China semester events tackle piracy, business
Piracy and business are the watchwords for this week’s China semester activities beginning today in Webster Hall Auditorium.
Dr. Andrew Mertha, assistant professor of political science at Washington University in St. Louis, will make two presentations dealing with those topics.
The first, “The Politics of Piracy: Intellectual Property in Contemporary China” is slated for 9 a.m. today.
Mertha said it will not be a simple primer on Chinese laws.
“Focusing on China laws and regulations is not terribly useful because they are rarely enforced,” he said. “Rather, I will be looking at how local politics affects the production and sales of counterfeit and pirated goods and how foreign firms can and have been making a difference by working with local Chinese governments.”

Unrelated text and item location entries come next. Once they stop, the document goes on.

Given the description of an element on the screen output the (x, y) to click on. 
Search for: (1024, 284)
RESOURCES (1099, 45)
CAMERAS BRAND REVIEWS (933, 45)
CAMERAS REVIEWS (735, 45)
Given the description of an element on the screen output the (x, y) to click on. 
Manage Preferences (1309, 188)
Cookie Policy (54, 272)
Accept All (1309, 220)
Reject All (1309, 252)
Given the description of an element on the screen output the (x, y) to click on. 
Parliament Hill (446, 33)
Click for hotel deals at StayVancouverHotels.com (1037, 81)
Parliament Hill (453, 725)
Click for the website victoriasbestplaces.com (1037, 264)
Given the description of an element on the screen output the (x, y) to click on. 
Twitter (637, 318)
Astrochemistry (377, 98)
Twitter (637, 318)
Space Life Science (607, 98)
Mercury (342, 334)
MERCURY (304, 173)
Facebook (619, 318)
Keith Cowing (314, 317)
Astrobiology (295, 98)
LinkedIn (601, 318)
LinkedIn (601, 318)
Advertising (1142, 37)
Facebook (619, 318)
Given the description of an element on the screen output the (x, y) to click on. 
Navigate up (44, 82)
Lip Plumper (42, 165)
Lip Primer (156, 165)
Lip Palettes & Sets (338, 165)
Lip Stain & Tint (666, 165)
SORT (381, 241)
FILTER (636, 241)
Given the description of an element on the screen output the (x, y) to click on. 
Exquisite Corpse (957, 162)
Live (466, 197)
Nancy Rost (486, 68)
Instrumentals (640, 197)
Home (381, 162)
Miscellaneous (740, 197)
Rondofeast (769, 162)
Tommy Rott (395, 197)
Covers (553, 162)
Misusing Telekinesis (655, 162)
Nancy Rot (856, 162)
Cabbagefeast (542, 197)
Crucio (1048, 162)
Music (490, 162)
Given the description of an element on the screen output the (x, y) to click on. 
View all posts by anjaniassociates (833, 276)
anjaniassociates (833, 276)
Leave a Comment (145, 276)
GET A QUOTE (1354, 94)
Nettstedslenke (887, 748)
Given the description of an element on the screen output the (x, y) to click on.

The presentation is free and open to the public.
One of the principal assumptions about Sino-U.S. trade negotiations is that once the U.S. and China come to an agreement, the degree to which implementation will be successful is a function of Beijing’s will. Mertha argues that this assumption is fundamentally flawed, that policy implementation is shaped by the actual contours of particular bureaucracies, quite independent of Beijing’s preferences. He uses the case of intellectual property to illustrate these claims.
The second presentation, “Six Things That Every Businessperson Should Know About China,” will take place at 11 a.m. today in Cornell Auditorium in Plaster Hall.
Mertha said the presentation will be more entertaining than the advance literature might indicate.
“The six lessons are pretty much a template by which to understand what goes on in local Chinese politics for anybody seeking to engage or relying upon Chinese government assistance,” he said.
“This may appeal to businesspeople, but it would be useful to anybody and everybody — study abroad students, students of Chinese politics, economics and business and even those simply trying to understand what is really going on in China.”
This presentation is also free and open to all.
Mertha has a B.A. and a Ph.D. from the University of Michigan and is the author of two books: Water Warriors: Political Pluralization in China’s Hydropower Policy (estimated publication date, March 2008) and The Politics of Piracy: Intellectual Property in Contemporary China.
He has been a visiting scholar at Beijing Uni-versity’s Research Center for Contemporary China and at Stanford’s Asia/Pacific Research Center.